I am working from home and suddenly my FS became read only. I have access on very few folders but the rest is read-only.

I can use /home/username but I cannot use /home/username/Pictures, or Documents, or any other folder. Also I cannot use /
I checked journal for entries but I couldn’t find any particular related to a device. Also, I have multiple mounts, SSDs, M.2s, Samba drives and neither of them is accessible, therefore it shouldn’t be a single device, correct?

Please advice as my “work PC” is a virtual machine and it fails to run cause of this issue, and I need to work…

Steps taken so far:
Checked NTFS mount points (not automounted, used only from certain VMs)
Checked with other Kernels (5.10, 5.12, 5.15, 5.16)
Checked folder user/group access (there some strange thing there, like group owner was ‘videos’, changed it to the correct, still inaccessible)

I can rwx on /home/username/Data which is mounted on a RAID (/dev/md127p1)
I cannot on /home/username/Pictures which is mounted on the system disk (/dev/nvme0n1p2)
I cannon on /home/username/VirtualMachines which is mounted on a M.2 disk (/dev/nvme2n1p2)

All of them are EXT4

Checked with other Kernels? Does this mean you’ve rebooted? Did you actually check your logs, dmesg, SMART? Have you fsck’d the disks?

1 Like

While I was checking the logs/smart, it turned out the /dev/sda1 had some errors, which was part of /dev/md127.

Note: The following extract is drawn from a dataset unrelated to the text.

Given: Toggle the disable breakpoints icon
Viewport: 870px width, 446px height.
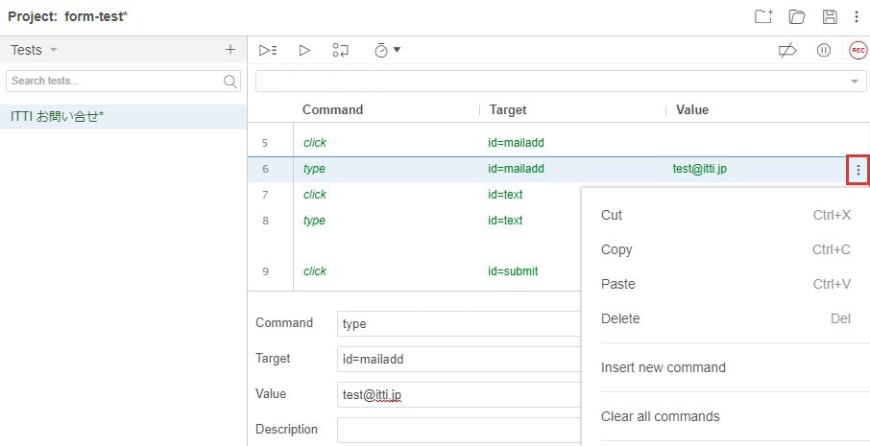Looking at the screenshot, I should tap(787, 50).
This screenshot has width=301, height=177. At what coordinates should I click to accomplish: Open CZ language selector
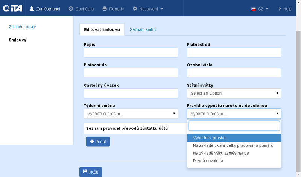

I marked the disk as failed, removed the disk from the pc completely, booted up but I am still unable to use the filesystem!

edit: yes, I used a live usb and fsck all EXT4 disks. That before removing the faulty HDD

Well obviously you can’t use the FS if it’s a failed RAID array unless you have a redundant disk to the failed one, you never said what RAID mode it was in. Unless the errors were serious it would have been smarter to leave the drive in so you could at least READ the data to migrate to another disk or array, now you can’t do jack.

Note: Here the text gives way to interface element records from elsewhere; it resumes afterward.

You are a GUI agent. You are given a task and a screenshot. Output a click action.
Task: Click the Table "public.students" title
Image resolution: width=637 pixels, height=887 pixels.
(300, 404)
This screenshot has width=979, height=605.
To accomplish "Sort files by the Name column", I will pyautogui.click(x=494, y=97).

I don’t know if you’re panicked or don’t understand your own set up but I’m too tired for this vague discourse heh. I’ve had enough years of “I have a problem!” OK what’s wrong? “The thing it doesn’t do the thing it’s supposed to!” Good luck.

1 Like

Have a thread bump (for all its worth).

At least it is not that catastrophic. I mean you could have lost the ability to read files…

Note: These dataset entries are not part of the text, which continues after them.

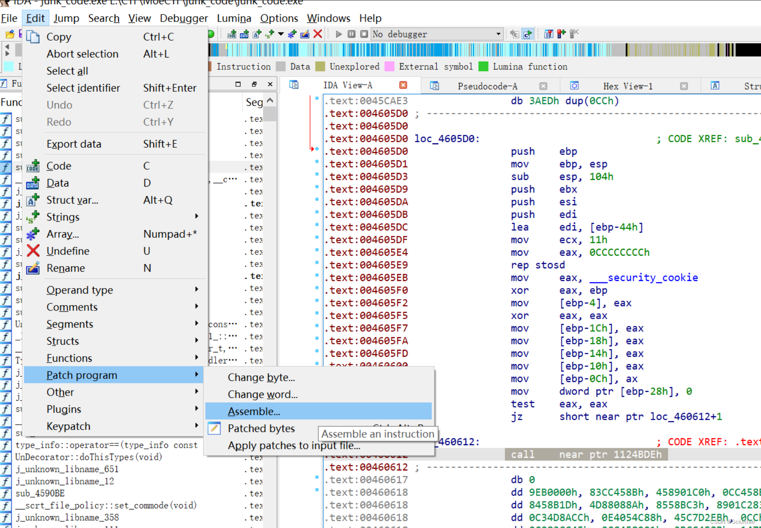The width and height of the screenshot is (761, 528).
Task: Open the No debugger dropdown
Action: 498,34
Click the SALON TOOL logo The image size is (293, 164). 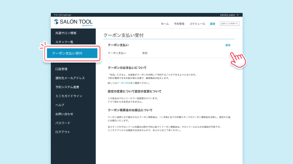coord(73,22)
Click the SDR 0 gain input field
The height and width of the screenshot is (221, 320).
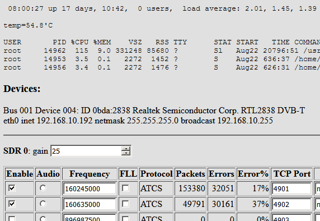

Well, you are completely wrong…

  1. I do have backup of every file from yesterday.
  2. In order to migrate to another drive you have to REMOVE they faulty drive first and then replace it.
  3. I am using the RAID without problem, that is the essence of having a RAID on the first place, just a bit risky until you replace the faulty drive and re-sync
  4. My goal is to get the FS back to rwx mode, not save the data from there, and that was my original question.

Thankfully I haven’t lost my work/files, but KVM cannot access any file, so I cannot run my Work VM. That is what I need for now, not to protect my data.

Haven’t been more frustrated in my life…!!!

I removed the faulty HDD (if that was the actual issue).
Broke the RAID, deleted the other disk and created an EXT4 partition.

Still not working.

Since I need to work tomorrow, cannot afford another day off, I did a clean Manjaro installation (deleted only the primary disk).

Everything looked like it was working ok, until now, where I tried to edit a text file with some notes, that is not even locally, it is on a NAS share and I got the same error!!!

After that, my FS is locked again!!!

HELP!

Maybe the SATA connectors are having an issue? Have you tried replacing it?

ext4’s ext4_handle_error function is the entry point for many types of detected errors, which remounts the fs read-only and outputs “Remounting filesystem read-only” to syslog at CRIT severity - do you see these messages in dmesg? If you do not, then it could be that something else is remounting the fs - you can use auditd to find that.

Remember that a fsck’d fs can still have bad data, permissions, attrs, etc - it’s just that the metadata should be (hopefully) consistent.

Sounds like time for some memtest, ECC RAM and ZFS!

Broseph, that is not the right attitude when you are asking for help but not providing much information.

Basic questions still stand. What are the syslogs and dmesg outputting? What does fsck say when you have it scan the disks?

What are the logs saying? If you are locking up after working on a networked file, it is possibly the main board or a memory issue but you need to read your journalctl or something.

You are right, but I replied with a similar attitude I was approached. The guy “I’ve had enough years of…” so I didn’t want him to spend some more for me.

Regardless, I posted before, that there are no errors in the logs, dmesg looks ok, fsck fixed few things on one disk, and still wasn’t working. If somebody is suspicious of a certain error in the logs, they should provide some keywords to filter by, so I know what to look for.

And since it was urgent, I had to reinstall OS from scratch to be able to work. Therefore, no more troubleshooting, problem “solved”.